Building to include office and save NIS 16m. yearly, the cost of shuttling PM from residence to office.

pm residence 248.88 AJ (photo credit: Ariel Jerozolimski)
pm residence 248.88 AJ
(photo credit: Ariel Jerozolimski)
In its last cabinet meeting before Tuesday's election, the government approved plans on Sunday to build a new residence/office for the prime minister at a cost of NIS 650 million. The more than 11,000-meter building will be built across the street from the Supreme Court in Jerusalem, and just a couple of blocks from the Knesset. The cost of the project is to be spread over a 20-year period. Four ministers voted against the project: Finance Minister Ronnie Bar-On, who presented the cabinet with a document saying there was no budget for it and that this tough economic period was not the time to undertake this type of project; Education Minister Yuli Tamir, who said afterward that the same sum of money could be used to improve every school in the country; Environmental Protection Minister Gideon Ezra; and Negev and Galilee Development Minister Ya'acov Edri.
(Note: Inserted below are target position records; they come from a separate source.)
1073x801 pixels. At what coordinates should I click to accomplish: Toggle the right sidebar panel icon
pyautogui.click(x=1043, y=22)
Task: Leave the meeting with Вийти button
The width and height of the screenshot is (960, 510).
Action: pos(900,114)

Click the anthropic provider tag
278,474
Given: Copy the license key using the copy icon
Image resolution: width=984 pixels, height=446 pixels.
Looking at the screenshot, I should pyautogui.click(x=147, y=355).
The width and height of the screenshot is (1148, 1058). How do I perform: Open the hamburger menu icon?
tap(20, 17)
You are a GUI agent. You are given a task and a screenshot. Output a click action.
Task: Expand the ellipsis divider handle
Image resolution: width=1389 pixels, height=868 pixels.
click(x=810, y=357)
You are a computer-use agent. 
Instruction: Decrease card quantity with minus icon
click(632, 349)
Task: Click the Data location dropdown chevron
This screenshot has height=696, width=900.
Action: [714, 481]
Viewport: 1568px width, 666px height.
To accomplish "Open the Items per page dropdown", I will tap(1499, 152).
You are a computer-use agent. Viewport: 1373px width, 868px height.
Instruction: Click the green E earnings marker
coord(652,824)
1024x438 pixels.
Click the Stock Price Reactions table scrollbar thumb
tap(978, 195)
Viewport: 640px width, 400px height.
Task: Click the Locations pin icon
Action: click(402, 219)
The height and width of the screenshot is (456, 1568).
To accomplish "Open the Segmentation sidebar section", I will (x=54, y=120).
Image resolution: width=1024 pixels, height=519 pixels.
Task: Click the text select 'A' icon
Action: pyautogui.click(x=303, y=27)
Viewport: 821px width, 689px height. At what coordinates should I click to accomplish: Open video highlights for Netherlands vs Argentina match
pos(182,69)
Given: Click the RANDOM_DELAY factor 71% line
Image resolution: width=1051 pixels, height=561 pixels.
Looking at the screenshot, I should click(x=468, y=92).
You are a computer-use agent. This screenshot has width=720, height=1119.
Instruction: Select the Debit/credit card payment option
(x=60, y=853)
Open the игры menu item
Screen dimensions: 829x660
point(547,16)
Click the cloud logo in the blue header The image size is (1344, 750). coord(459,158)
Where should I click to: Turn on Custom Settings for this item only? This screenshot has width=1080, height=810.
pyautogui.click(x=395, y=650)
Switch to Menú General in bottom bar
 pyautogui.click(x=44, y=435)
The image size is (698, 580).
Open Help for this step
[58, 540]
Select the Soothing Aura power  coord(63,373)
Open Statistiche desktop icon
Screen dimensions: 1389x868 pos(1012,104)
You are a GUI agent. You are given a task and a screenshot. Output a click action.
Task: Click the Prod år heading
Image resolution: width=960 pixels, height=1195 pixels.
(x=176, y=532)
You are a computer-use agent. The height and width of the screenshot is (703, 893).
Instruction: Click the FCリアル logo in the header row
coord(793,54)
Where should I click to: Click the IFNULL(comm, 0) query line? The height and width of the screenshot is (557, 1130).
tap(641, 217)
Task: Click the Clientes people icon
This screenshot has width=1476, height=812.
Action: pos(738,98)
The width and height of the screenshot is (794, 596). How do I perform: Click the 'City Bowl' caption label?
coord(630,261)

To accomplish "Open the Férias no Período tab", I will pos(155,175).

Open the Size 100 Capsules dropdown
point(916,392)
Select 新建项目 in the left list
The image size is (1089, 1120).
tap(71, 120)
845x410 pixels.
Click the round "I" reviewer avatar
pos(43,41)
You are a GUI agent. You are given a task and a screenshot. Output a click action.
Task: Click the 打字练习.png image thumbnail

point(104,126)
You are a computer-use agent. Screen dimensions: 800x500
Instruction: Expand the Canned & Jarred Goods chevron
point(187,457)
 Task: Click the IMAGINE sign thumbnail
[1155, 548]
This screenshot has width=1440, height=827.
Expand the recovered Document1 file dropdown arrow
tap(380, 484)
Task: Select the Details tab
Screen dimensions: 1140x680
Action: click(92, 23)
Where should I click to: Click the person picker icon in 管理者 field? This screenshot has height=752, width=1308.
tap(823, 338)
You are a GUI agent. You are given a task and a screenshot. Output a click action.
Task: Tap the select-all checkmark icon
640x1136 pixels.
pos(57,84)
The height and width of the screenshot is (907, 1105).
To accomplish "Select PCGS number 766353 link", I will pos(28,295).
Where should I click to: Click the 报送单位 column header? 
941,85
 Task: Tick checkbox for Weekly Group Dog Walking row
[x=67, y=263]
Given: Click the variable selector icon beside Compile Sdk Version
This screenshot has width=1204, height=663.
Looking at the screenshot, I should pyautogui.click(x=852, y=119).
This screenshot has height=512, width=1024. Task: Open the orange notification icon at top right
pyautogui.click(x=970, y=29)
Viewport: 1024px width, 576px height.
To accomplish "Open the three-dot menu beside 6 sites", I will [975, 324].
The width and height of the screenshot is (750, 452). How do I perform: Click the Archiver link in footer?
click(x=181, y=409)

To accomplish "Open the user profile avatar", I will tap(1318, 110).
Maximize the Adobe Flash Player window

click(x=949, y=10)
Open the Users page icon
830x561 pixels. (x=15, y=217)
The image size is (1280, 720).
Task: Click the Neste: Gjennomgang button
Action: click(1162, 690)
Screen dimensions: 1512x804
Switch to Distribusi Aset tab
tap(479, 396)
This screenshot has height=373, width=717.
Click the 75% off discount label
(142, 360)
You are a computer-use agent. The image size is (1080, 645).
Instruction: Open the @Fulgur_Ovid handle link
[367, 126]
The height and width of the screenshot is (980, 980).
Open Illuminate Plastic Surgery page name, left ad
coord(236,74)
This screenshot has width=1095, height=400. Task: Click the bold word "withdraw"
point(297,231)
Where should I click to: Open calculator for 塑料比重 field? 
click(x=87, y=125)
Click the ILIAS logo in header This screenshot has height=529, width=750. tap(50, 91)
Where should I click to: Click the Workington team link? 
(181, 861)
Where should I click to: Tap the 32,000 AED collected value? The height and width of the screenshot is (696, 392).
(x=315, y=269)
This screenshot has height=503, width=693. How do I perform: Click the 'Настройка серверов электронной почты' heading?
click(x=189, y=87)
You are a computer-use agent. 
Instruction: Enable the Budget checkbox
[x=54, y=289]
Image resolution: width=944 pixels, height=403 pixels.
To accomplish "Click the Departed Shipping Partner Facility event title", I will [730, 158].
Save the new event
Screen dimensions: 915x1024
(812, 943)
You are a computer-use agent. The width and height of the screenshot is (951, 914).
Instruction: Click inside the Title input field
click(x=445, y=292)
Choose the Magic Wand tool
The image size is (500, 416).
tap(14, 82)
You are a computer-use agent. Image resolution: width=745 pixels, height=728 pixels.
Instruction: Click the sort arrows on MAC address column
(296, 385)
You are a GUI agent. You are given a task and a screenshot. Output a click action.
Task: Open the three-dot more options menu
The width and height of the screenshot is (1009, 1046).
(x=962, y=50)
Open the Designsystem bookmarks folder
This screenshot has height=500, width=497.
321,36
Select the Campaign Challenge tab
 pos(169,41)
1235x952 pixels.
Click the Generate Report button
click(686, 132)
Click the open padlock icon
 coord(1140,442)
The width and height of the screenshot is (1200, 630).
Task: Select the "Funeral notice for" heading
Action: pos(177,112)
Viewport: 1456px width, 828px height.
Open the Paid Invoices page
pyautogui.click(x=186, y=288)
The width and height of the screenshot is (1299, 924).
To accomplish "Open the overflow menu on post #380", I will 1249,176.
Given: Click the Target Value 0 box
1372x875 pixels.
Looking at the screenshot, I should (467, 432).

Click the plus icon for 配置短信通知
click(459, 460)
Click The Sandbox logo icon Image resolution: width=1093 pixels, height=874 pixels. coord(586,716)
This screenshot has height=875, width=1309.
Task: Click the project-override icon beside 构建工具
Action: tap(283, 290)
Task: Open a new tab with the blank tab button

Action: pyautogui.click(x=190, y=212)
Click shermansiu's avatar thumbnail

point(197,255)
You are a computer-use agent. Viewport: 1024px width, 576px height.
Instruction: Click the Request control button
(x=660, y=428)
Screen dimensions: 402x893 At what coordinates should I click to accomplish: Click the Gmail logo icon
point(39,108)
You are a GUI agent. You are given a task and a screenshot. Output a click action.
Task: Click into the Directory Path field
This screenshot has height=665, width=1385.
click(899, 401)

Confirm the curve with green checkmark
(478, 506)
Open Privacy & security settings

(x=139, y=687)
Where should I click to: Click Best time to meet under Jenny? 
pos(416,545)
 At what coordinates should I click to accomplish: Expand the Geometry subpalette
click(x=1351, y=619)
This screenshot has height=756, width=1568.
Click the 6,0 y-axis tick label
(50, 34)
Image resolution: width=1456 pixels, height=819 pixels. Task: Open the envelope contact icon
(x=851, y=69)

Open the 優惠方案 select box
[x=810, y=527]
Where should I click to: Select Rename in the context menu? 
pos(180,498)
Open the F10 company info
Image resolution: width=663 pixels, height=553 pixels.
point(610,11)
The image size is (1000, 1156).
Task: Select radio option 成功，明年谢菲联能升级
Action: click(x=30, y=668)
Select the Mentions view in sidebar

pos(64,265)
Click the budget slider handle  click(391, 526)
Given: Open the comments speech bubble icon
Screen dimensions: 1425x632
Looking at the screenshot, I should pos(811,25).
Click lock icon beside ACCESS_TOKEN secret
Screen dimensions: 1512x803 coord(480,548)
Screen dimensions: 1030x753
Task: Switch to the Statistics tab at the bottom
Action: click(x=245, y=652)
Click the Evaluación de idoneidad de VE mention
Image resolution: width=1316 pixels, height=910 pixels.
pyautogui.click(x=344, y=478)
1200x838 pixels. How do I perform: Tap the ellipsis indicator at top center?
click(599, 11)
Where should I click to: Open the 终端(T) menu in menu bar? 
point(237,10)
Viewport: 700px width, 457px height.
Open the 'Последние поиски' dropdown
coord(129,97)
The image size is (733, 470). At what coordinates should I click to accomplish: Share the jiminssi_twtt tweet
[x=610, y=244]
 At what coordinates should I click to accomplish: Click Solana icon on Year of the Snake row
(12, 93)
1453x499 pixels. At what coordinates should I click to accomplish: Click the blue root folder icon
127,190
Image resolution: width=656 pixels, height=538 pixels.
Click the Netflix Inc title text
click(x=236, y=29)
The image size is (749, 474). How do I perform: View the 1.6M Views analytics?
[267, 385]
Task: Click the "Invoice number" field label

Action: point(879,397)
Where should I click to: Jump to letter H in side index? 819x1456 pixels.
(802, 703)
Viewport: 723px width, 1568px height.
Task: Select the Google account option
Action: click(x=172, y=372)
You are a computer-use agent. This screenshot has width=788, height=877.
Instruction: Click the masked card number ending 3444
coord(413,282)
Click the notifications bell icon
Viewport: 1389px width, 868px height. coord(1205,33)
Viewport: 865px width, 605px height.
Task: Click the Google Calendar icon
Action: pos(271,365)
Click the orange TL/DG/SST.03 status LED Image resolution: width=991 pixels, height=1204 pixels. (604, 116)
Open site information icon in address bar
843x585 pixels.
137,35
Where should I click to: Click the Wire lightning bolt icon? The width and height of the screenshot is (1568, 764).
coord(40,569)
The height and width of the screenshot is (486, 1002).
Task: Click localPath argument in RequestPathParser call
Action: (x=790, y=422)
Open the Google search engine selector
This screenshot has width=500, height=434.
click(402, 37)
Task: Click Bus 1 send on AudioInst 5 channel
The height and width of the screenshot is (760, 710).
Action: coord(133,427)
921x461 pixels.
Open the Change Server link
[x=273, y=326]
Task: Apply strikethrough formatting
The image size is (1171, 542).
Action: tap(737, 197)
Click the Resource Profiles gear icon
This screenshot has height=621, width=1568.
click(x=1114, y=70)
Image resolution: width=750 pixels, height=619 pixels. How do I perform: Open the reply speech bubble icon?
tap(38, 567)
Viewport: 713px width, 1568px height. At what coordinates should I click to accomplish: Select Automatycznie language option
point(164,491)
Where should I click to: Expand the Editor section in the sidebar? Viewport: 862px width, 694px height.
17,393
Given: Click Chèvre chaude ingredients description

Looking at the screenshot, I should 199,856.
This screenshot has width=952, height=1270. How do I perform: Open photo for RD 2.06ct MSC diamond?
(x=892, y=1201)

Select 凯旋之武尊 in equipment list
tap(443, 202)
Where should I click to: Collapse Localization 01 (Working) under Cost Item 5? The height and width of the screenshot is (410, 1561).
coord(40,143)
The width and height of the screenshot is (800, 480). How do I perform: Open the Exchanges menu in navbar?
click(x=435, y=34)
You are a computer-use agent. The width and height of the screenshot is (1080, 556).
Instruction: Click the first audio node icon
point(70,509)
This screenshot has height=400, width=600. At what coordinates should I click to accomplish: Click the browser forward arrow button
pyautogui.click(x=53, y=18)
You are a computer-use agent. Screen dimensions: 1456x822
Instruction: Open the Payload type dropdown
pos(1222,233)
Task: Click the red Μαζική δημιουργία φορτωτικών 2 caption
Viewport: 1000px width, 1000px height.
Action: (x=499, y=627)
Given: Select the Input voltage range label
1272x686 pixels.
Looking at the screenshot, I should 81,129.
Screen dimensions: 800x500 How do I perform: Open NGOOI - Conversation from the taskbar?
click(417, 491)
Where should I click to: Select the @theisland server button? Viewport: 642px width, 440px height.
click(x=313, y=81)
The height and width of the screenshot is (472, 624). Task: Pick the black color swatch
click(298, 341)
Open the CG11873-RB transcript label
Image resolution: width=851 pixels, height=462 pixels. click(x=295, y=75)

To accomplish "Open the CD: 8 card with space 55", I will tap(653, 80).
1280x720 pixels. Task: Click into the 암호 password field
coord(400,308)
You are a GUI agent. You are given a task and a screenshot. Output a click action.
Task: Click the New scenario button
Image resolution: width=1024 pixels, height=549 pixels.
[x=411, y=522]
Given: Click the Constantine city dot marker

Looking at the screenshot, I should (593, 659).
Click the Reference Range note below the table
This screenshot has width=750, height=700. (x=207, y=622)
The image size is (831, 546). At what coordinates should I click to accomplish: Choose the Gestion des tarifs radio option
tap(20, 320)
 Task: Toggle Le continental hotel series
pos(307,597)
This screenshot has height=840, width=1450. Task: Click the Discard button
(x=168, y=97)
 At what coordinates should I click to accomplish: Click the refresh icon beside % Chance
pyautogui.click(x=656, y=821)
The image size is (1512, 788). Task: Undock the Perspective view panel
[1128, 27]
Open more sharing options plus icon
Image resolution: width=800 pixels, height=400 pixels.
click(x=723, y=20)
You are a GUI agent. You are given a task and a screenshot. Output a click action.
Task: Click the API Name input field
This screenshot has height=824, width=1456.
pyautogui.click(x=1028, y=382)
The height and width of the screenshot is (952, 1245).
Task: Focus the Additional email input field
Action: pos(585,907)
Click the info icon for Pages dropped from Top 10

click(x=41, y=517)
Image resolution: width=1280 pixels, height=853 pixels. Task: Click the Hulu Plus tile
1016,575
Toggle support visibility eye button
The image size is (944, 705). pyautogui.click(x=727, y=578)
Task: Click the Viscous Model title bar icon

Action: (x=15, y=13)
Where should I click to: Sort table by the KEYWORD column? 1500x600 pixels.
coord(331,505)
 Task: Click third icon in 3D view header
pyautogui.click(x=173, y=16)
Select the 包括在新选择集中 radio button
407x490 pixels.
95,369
The building will serve both as the prime minister's official residence - in place of the current residence in the heart of the city's Rehavia neighborhood - and as the Prime Minister's Office, housing some 750 workers and replacing the current office in the complex of government buildings just down the street from the new project. That the new project will enable the prime minister to work and sleep in the same complex is expected to cut down significantly on both the security and transportation costs involved in having the prime minister's residence separate from his office. No completion date has been set for the project, designed by noted Jerusalem architect Ram Carmi, but excavation work has already been going on for some two years.